Comment est organisé Cefora ?

Cefora compte 85 collaborateurs, qui sont pour beaucoup des chefs de projet, organisateurs de formations. Les formateurs eux-mêmes sont des indépendants et des organismes de formation indépendants, avec qui nous avons des partenariats.

 

Comment fonctionne le marché de la formation belge ?

Il y a d’abord un niveau fédéral, avec les organismes de formation sectoriels paritaires comme Cefora. Il ne s’agit pas d’organismes publics, mais ils ont une dimension institutionnelle puisqu’ils sont issus du dialogue social.

A côté de cela, il y a un niveau régional, avec des organismes de formation publics régionaux : le Forem, Bruxelles Formation, le VDAB forment ainsi les demandeurs d’emploi.

Au-delà, le marché est similaire à ce qu’on retrouve en France, avec des organismes de formation privés auxquels les entreprises peuvent faire directement appel, mais sans bénéficier de mécanismes de financement. Une particularité de la Belgique est la place importante occupée par les hautes écoles de commerce. Et on ne retrouve pas vraiment de très grands organismes avec une offre globale interentreprises sur l’ensemble du pays, comme on peut l’avoir en France.

 

Existe-t-il des obligations en matière de formation – des certifications, des types de formation à financer, des formations obligatoires ?…

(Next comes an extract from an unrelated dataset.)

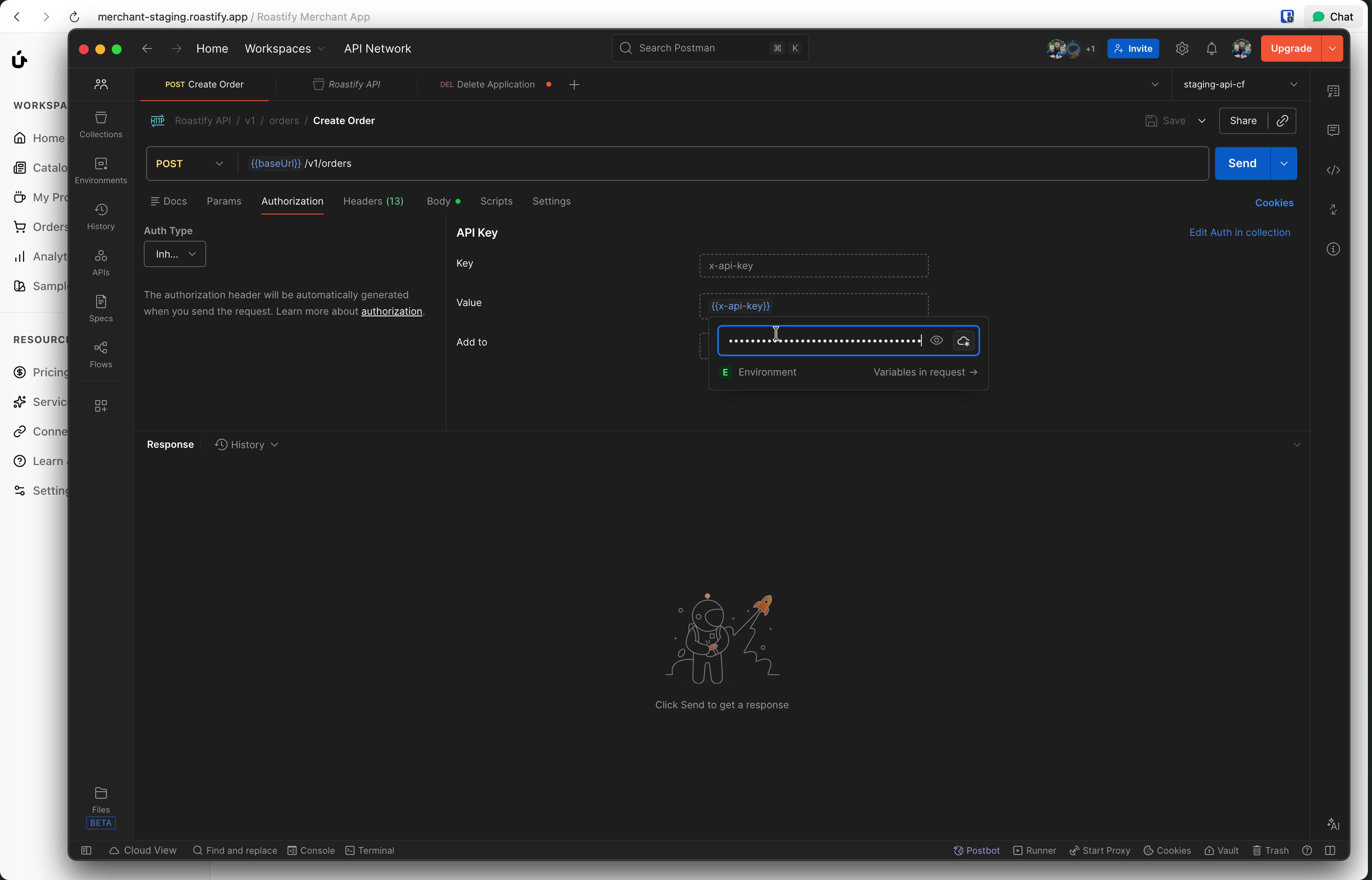Click the Send button
Screen dimensions: 1372x880
tap(1242, 164)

Pour bénéficier des financements publics, les organismes de formation doivent pouvoir justifier d’une certification qualité, de type Iso ou autre. Il existe par exemple un système de congé éducation soutenu par le gouvernement fédéral, et qui permet de bénéficier de jours de congé payés pour suivre une formation. Les gouvernements régionaux ont également des systèmes de chèque formation. Une des conditions pour avoir droit à ces différents financements est donc de faire appel à des organismes de formation certifiés.

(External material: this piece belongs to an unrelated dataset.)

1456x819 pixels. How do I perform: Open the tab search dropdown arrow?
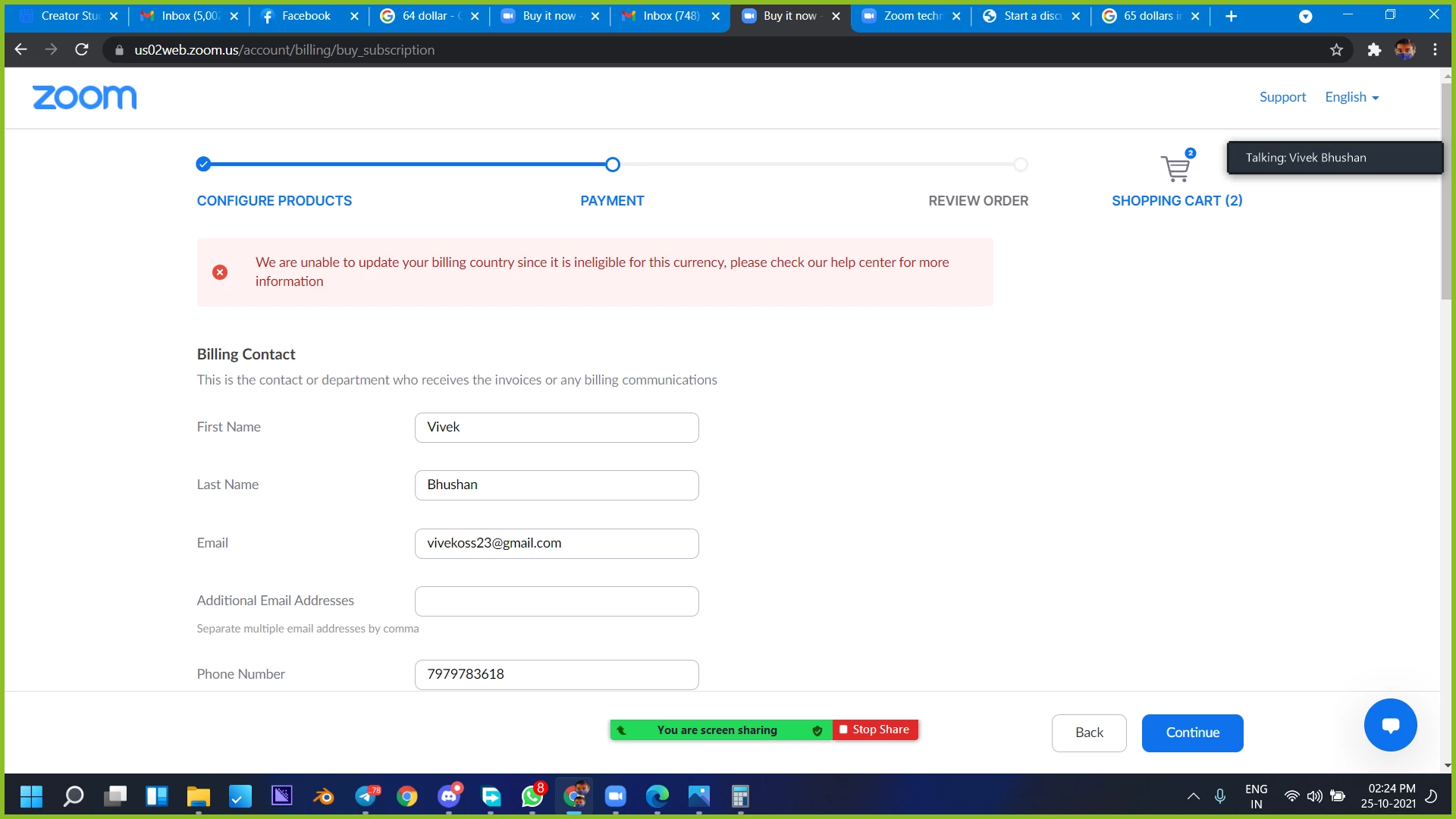(1305, 16)
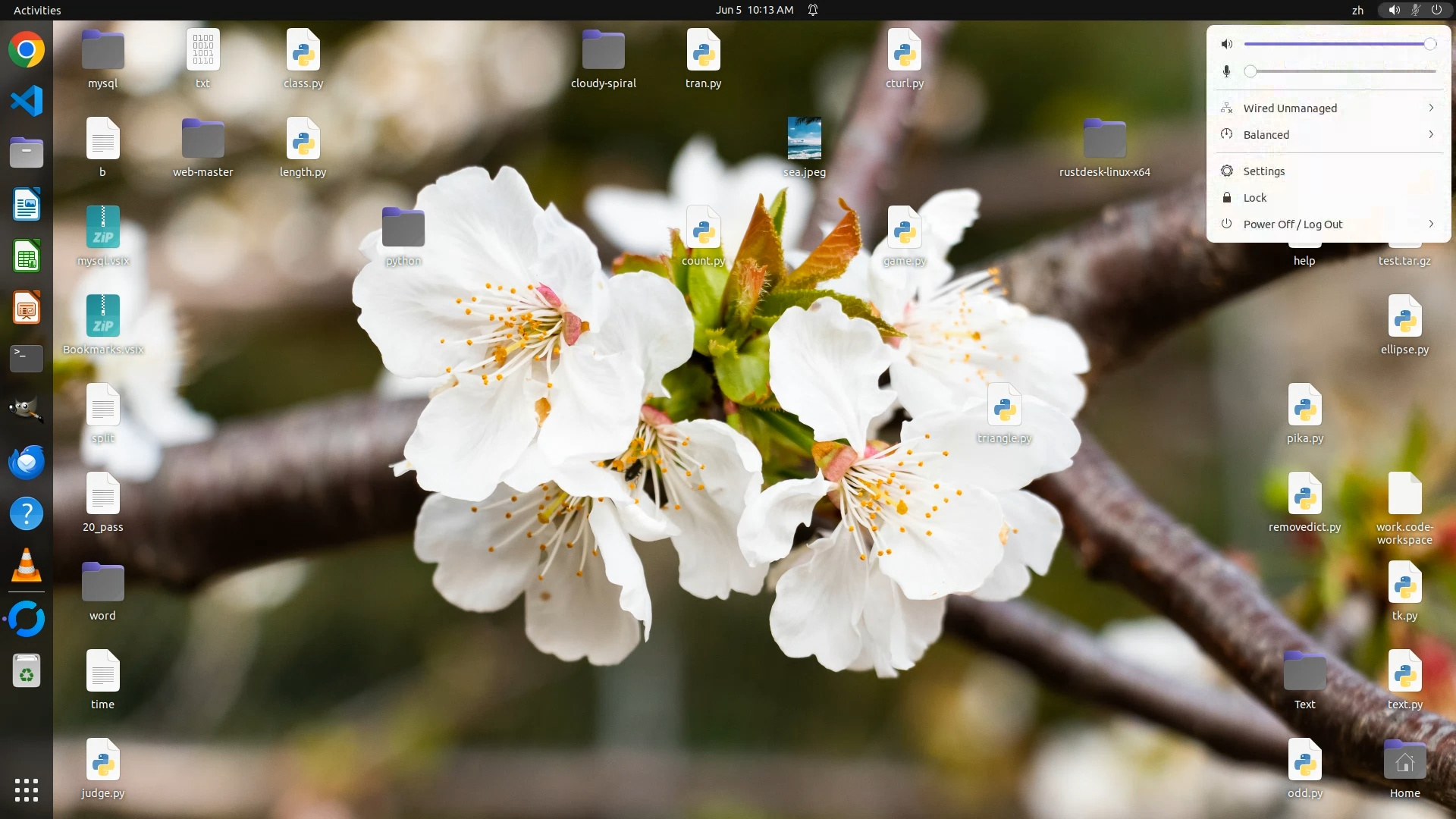This screenshot has width=1456, height=819.
Task: Select Lock in the system menu
Action: [1254, 197]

Pour ce qui est des formations elles-mêmes, les organismes publics régionaux privilégient des programmes de formation certifiants. Au sein des organismes paritaires, il existe une réflexion sur l’opportunité de délivrer des certifications au terme des formations. Cefora, pour le moment, ne le fait pas.

Pour ce qui est des formations légalement obligatoires, il peut en exister dans certains secteurs, mais ce n’est pas le cas dans le nôtre.

 

Existe-t-il des prestataires spécialisés dans l’externalisation de la gestion de la formation en Belgique ?

La situation est un peu différente de ce qu’elle est en France. Toutes les entreprises belges sont affiliées à ce qu’on appelle un « Secrétariat social », qui calcule le salaire des collaborateurs et offre des services RH complémentaires, et également dans le domaine de la formation. De ce fait, il n’existe pas aujourd’hui d’acteur de l’externalisation de la gestion de la formation. Mais je suis convaincu qu’il pourrait s’en développer, pour accompagner les entreprises dans leurs politiques de formation.

 

Quels sont les enjeux de la formation de demain ?

Il y a une prise de conscience généralisée du fait que l’économie se transforme et que la formation est un levier essentiel dans ce contexte. Du côté de Cefora, nous opérons notre propre transformation digitale pour pouvoir nous positionner. Nous devrions ouvrir un portail pour tous les utilisateurs en 2019. Pour ce qui est des types de formation, nous avons fait le choix d’une stratégie basée sur le présentiel augmenté : nous croyons à la valeur ajoutée du présentiel, mais nous lui adjoignons des moyens digitaux en amont et en aval. Cette adaptation à la digitalisation est capitale pour l’avenir des entreprises et des employés.